In web guiding, we have developed a complete line of retrofit guiding systems that allow converters to keep the mechanical components of their installed web guide, and we retrofit their system with our controller, sensor and actuator. This allows the converter to incorporate the latest and most advanced sensor/control application for a fraction of the cost of replacing a complete web guide. Pneumo-hydraulic and electromechanical web guide systems are some of the systems that can be upgraded with our retrofit kits. 

The main objective of web guiding is to keep the material aligned before a critical process. However, we have developed a data analytics system that can be incorporated into the web guide control system that allows for detection of certain anomalies in the converting line and identify the cause of the anomalies. KOIOS Data Analytics provides a process “Health Index” in numerical form to allow easy viewing of the converting line condition. With the fault and cause features, KOIOS Data Analytics provides a process monitoring system.

Sensors, web guides and controllers are likely thought of as accessories in converting, perhaps not necessities. Can you explain the importance of these components?

A: One of the main tenets in web handling is that webs and converting processes are not perfect. Converting lines are faster, and these imperfections are magnified with the increased speeds. Converting processes will always require devices to account for these imperfections. Rollers can be slightly misaligned. Materials can have variations in thickness across the width or along the entire length of the material, causing the material to move without control over rollers. Temperature and humidity can change in a production environment. There are so many variables in a converting process that will affect the way a web behaves that sensors, web guides and controllers are no longer an accessory. 

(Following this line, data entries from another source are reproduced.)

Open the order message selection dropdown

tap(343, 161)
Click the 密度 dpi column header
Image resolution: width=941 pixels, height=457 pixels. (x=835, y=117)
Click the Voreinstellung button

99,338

One of the reasons the Web Handling Research Center at Oklahoma State University exists is because converting had no real knowledge as to how the web behaves in a dynamic system. Industry members of the center present its researchers with real industrial problems.

To piggyback off the last question, what might some of the consequences be if converters don’t consider the aforementioned seriously?

A: It’s simple, the converter will be losing money. Lack of precise and accurate detection of the web will result in lost production, and personnel time and materials. It’s amazing to find how much downtime and spoilage gets accumulated throughout a year of operation when there is inefficiency in a process. A faulty inspection process will lead to reprocessing of finished products, customer returns and, in many cases, complete rejection of a batch of finished or in-process products. If we address precision and accuracy in web detection and positioning, imagine 1 mm of material or coating wasted in an operation that runs 24 hours, 5 days a week for 50 weeks a year running material at 700 feet per minute. All because the guiding system in use cannot hold that precision, and the converting operation is not willing to invest a few thousand dollars to save tens of thousands in one year.

Is there anything else you’d like to share about R2R and/or inspection and detection?

A: The future of converting is in collecting and managing data from the converting system. This will allow converters to become highly efficient in their operations by having instant information to make informed decisions regarding their processes. Sometimes we think that the future is far away, and it is actually closer. We have an intelligent control system for our sensors and web guides. Our controllers can tell what sensor is plugged in. They can adapt to the changing conditions of the materials and environment. They can collect information from the process. We see that the future is not only in collecting information and processing it, but also in having machine components within a line talking to each other to adapt to changing process conditions.